We all know about the homing pigeon and its ability to unerringly return home to its loft from distances up to six hundred or more miles away.
What we don’t know is how they do it. These birds seem to have an innate ability. This has piqued the curiosity of many scientists and has thrown up different theories.
Researchers have made many studies and tests, but the question still remains unanswered.
There are educated guesses, but no concrete proof of any of them. Animal navigation, at least where it concerns pigeons, is still hotly disputed.
The various theories about pigeon navigation include:
- Magnetoreception
- Compass and map
- Olfactory navigation
- Visual navigation
- Infrasound
1. Magnetoreception
Magnetoreception is the use of magnetic fields to find direction.
Magnetic fields are electric currents or pulses that emitted from the earth’s core.
Pigeons, it seems, are very sensitive to magnetic fields and use them to orient themselves.
There isn’t any actual explanation as to how this really works.
One theory put forward is that pigeons have iron particles embedded in the top of their beaks, which aligns them with the Polar North, also called dead reckoning. However this theory was disproved in 2012.
2. Compass and map
This method is by way of using the sun as a principle guide and then using remembered landmarks such as rivers, roads, or mountains as supplementary guides.
When pigeons take flight they circle first. This is believed so that they can orientate themselves with the sun.

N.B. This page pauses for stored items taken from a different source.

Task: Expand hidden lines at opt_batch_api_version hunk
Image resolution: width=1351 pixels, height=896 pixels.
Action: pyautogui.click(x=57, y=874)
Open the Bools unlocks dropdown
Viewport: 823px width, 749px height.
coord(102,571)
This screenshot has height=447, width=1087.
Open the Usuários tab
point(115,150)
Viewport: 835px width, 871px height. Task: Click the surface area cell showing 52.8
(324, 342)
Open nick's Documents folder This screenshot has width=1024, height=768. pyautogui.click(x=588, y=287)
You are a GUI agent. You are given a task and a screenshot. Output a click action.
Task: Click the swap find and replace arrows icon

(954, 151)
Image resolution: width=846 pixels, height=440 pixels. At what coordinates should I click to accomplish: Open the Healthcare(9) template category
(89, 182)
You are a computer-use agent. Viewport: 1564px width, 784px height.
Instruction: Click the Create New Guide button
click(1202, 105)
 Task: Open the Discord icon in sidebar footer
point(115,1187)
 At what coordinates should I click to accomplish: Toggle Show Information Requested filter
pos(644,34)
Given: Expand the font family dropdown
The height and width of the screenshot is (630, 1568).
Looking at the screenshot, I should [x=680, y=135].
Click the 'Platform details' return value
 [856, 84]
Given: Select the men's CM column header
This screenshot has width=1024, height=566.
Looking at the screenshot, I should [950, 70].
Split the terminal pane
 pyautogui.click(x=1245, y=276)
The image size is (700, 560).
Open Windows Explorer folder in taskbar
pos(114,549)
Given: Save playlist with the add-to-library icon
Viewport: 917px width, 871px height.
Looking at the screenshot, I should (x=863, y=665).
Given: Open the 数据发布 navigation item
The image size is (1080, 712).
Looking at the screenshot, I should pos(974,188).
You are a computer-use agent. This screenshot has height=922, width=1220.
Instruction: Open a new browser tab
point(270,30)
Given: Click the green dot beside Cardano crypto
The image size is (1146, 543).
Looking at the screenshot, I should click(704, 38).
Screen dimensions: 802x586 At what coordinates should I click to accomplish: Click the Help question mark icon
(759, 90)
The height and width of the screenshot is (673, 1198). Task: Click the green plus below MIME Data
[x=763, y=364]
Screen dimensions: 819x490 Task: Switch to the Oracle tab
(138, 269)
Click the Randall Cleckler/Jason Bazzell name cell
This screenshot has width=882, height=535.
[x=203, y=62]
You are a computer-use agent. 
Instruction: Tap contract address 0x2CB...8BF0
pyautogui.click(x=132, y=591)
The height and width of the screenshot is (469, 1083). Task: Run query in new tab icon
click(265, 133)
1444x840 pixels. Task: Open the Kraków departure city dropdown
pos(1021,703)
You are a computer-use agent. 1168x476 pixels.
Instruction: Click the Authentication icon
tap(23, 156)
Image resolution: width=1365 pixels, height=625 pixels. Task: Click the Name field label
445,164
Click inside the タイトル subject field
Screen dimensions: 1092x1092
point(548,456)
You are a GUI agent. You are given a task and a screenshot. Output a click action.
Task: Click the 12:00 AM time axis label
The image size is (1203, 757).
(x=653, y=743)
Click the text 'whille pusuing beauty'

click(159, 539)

Once they have the direction of the sun fixed, they can use familiar landmarks to guide them where they want to go and they use the same method on their return journey.
That doesn’t explain how homing pigeons can be taken hundreds of miles away from familiar surroundings in closed baskets, either by car or train and then are released to find their way home without fail.
3. Olfactory navigation
This is the theory that pigeons can identify smells and with that they can find their direction.
The earth’s surface gives off certain odours depending on the composition of the soil, clay, fauna, and terrain.
Supposedly, pigeons are very sensitive to these odours and can catalogue them to use as pathfinders.
In fact, there are two olfactory theories.
One states that pigeons can use this map of distinct environment odours to within a 70-100 mile radius.
The other states that pigeons can use this same method, over much longer distances.
The two are called ‘mosaic model’ and ‘gradient model ‘respectively. These windblown scents can be perceived over and miles and miles.
Which answers the question of enclosed homing pigeons being taken to a release point.
They smell the different scents and their changes on their way to the release point and simply backtrack.
The gradient theory says these odours have different intensities over distance and that pigeons can compare them to gain a directional pointer.
Unfortunately, neither of these two theories have come up with any conclusive proof.
Added to that, there’s debate over whether or not environmental odours really do exist.
4. Visual navigation
Visual navigation is quite simply a memorised topographical map of the terrain and landmarks that pigeons fly over.
Pigeons, the same as other animals, always know the direction in which the sun lies or can orient themselves easily enough even on cloudy days.
With that information as an anchor point, they can then follow the contours of the land.
They use these natural landmarks such as coastlines, rivers, hills and mountains.
They can also use man-made structures as guidelines, such as cities, roads, railway lines, and bridges too.
Although pigeons sleep and don’t fly at night, during the transition hours of dawn and dusk, when the stars are still visible, they can use celestial navigate to aid them as well.
5. Infrasound
Infrasound navigation is similar to sonar in which sound can give direction and distance.
Acoustic and seismic energy are generated by the earth and the oceans in constant waves.
This theory suggests that pigeons are sensitive to very low frequency sounds too low for the human ear to detect.
Pigeons have been found to have sensitive fibres within their inner ears that can detect these ultra-low frequencies.
Infrasound gives directional cues and builds sound maps for the birds to follow.
These also help them to sense air turbulences from very long distances.
Again, nobody knows exactly how it works for pigeons and is one of the lesser touted theories of pigeon navigation.
Conclusion
It can be said that nobody knows for sure how pigeons navigate.
All these theories and methods have been researched and tested, but not one has proved to be a definite answer to the question of how do pigeons manage to navigate such long distances without becoming lost.
Until such an answer can be empirically proven, we are left with the theories, but it would be wise to conclude that the pigeon’s natural navigational ability may well be a mixture of all the different methods already mentioned.
There is nothing to say that this isn’t the case.
Why do scientists insist that there should only be one way that pigeons can navigate, when they have the ability to use all of them?